_Activity_:
Please find every line in the records below that contains the word "computer", and copy it.

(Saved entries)
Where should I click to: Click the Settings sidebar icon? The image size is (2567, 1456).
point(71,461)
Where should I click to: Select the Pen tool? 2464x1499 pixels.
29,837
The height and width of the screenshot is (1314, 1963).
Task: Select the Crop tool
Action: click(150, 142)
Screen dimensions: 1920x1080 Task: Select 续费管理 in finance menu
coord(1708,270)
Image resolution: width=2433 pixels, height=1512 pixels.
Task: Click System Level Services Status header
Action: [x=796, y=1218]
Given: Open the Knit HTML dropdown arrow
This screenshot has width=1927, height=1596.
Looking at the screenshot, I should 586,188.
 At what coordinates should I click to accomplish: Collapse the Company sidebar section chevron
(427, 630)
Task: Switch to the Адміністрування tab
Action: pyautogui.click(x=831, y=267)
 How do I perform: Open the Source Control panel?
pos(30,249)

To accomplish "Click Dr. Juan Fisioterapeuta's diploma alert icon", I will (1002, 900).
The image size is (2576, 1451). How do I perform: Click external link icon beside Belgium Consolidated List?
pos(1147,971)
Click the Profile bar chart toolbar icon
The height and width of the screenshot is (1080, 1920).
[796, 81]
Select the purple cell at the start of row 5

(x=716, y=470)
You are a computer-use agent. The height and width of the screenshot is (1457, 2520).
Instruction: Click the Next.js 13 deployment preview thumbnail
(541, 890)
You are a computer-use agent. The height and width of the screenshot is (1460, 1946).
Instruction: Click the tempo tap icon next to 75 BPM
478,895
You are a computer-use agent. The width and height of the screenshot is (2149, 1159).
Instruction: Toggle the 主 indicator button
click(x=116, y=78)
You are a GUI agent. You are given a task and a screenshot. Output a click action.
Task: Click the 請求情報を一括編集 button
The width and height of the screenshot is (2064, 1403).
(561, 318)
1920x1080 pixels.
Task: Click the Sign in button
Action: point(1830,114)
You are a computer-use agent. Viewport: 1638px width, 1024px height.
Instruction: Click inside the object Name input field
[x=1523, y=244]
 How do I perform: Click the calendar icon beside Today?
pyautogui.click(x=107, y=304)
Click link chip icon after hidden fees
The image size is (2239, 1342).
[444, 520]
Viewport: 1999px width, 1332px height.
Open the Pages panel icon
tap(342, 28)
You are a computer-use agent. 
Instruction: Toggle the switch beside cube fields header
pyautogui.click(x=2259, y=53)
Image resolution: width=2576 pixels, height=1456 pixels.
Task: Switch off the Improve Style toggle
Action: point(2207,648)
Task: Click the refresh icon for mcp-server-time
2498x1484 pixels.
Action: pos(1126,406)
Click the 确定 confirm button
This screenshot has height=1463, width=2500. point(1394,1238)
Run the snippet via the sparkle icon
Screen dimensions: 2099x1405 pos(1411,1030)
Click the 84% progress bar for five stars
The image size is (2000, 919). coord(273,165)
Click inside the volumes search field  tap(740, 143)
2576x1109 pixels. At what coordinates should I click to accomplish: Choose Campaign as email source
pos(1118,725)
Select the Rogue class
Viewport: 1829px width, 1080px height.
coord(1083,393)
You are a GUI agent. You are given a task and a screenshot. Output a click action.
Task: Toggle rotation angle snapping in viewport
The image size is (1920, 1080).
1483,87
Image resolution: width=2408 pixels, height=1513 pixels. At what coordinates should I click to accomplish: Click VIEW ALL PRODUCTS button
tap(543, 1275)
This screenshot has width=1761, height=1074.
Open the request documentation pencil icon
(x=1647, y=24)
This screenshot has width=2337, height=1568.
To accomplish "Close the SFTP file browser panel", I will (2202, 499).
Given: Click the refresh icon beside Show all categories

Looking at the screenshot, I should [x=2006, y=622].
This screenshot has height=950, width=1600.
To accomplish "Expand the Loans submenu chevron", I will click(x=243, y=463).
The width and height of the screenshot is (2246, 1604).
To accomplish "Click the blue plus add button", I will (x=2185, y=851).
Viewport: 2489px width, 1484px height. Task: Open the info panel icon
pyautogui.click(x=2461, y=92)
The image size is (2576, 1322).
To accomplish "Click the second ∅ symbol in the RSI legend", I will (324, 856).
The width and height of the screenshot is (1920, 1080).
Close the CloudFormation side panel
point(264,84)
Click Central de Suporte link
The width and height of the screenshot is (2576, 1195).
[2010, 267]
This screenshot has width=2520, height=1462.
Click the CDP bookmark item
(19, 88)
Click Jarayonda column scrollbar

_Answer to this task_:
You are a computer-use agent. The height and width of the screenshot is (1457, 2520).
You are a computer-use agent. The height and width of the screenshot is (1460, 1946).
You are a computer-use agent. The width and height of the screenshot is (2149, 1159).
You are a computer-use agent. Viewport: 1638px width, 1024px height.
You are a computer-use agent. 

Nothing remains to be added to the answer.